## [ENUNCIADO DE TAREA]
Retoma la columna de más abajo sobre la Iglesia católica en México y la familia clandestina de Marcial Maciel, y continúala a partir de su última oración.

## [FRAGMENTO PROPORCIONADO]
>>>>

Sabina Berman
La Iglesia católica anduvo muy animosa y ocupada los meses anteriores en México. Negociando con los presidentes y los gobernadores del PRI y del PAN el control de la maternidad de las mujeres autóctonas. Repartiendo metáforas caninas e infernales para calificar a los homosexuales del país. Y en general gozando el prestigio de ser la última institución nacional con convicciones sobre cómo los mexicanos debemos vivir: paseándose, pues, como un gigante por el Liliput moral que es nuestra clase política. Y entonces le cayó un meteorito encima.
Corrijo: le cayó la segunda familia clandestina de Marcial Maciel. Segunda, puesto que tiene otra en España.
La pareja y los hijos mexicanos del sacerdote asistieron al programa de radio de Carmen Aristegui y ahí contaron larga y penosamente cómo el padre Maciel abusó de dos de ellos, cuando niños.

<<<<

## [INFORMACIÓN REGISTRADA]
>>>>

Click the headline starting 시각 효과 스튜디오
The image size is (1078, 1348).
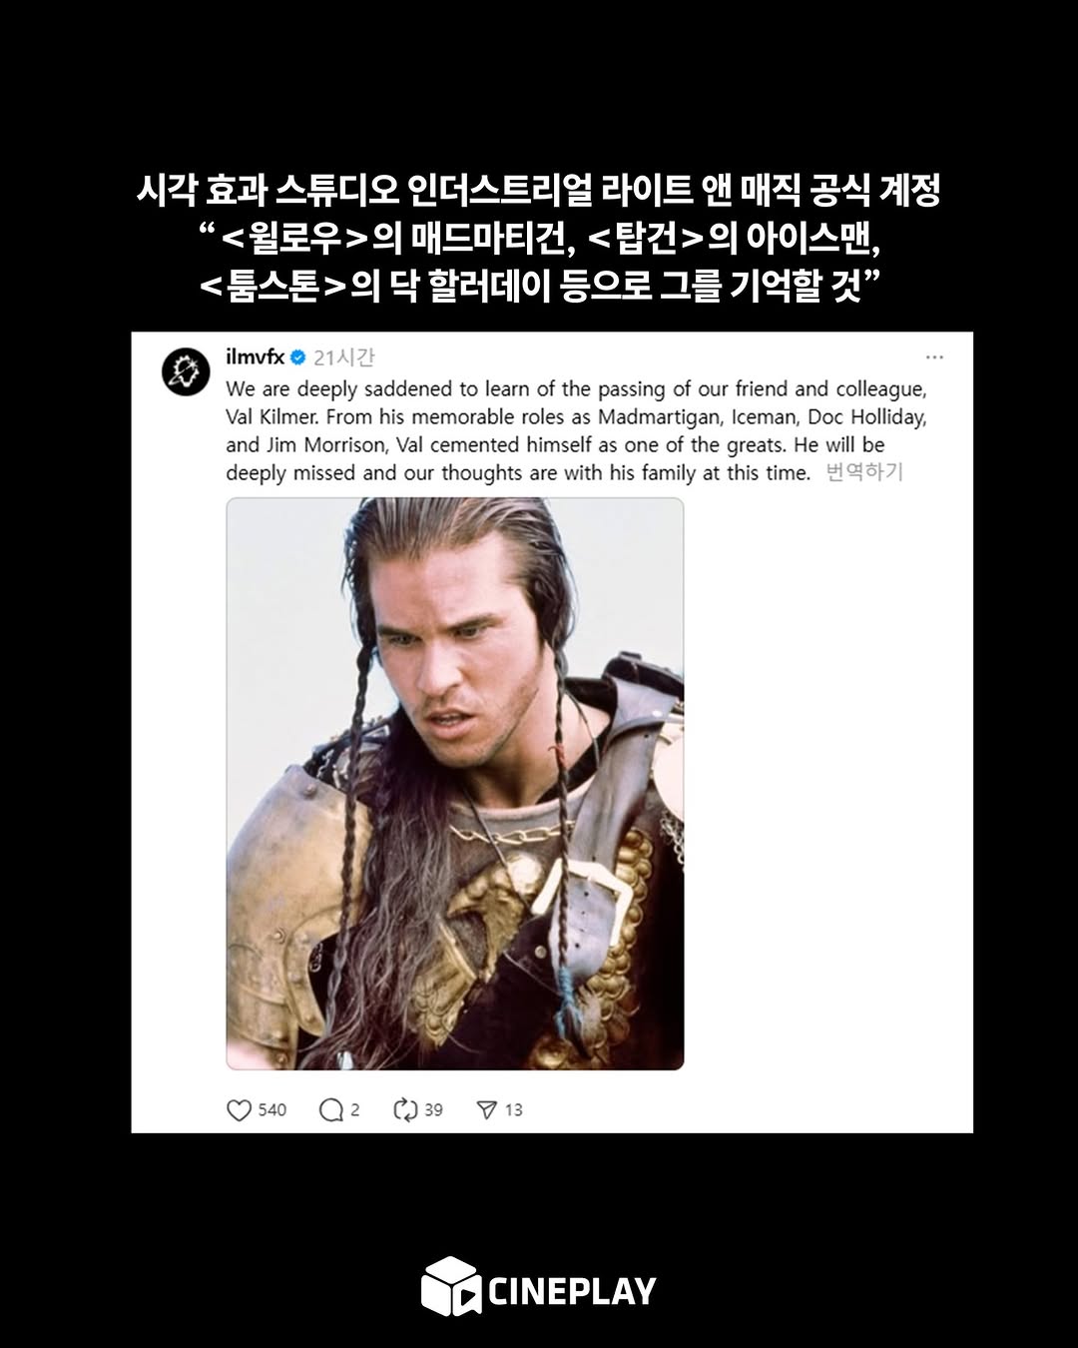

<<<<

## [ESPACIO DE RESPUESTA]
La reacción de la Iglesia católica mexicana: silencio. La reacción de nuestra clase política: más silencio. La reacción de los Legionarios de Cristo: acusar al hijo primogénito de Maciel de quererles cobrar la herencia que a su decir Maciel había dejado a resguardo con ellos, 6 millones de dólares, más 20 millones de dólares que pidió a cambio de su silencio.
Y la reacción del Vaticano: una petición de paciencia: está por llegar a término la investigación vaticana, no únicamente de la frondosa vida secreta de Maciel, sino de los manejos dudosos del dinero de la orden religiosa, maraña que pone en peligro sus vastas posesiones y esa joya de la corona legionaria que es la Universidad Anáhuac.
Lo que seguirá en cuanto a la pederastia de números asombrosos del padre Maciel es predecible, si es que Benedicto XVI no da un giro a la norma que él mismo estableció cuando era prefecto de la Congregación para la Doctrina de la Fe: con la evidencia de las fechorías de Maciel en la mano, el Papa pedirá disculpas a las víctimas del depredador, declarará su infinito bochorno y dejará al clero mexicano lidiar con las demandas de dinero de las víctimas, suponiendo que nuestro sistema judicial lo obliga a ello, como en otras latitudes ha ocurrido.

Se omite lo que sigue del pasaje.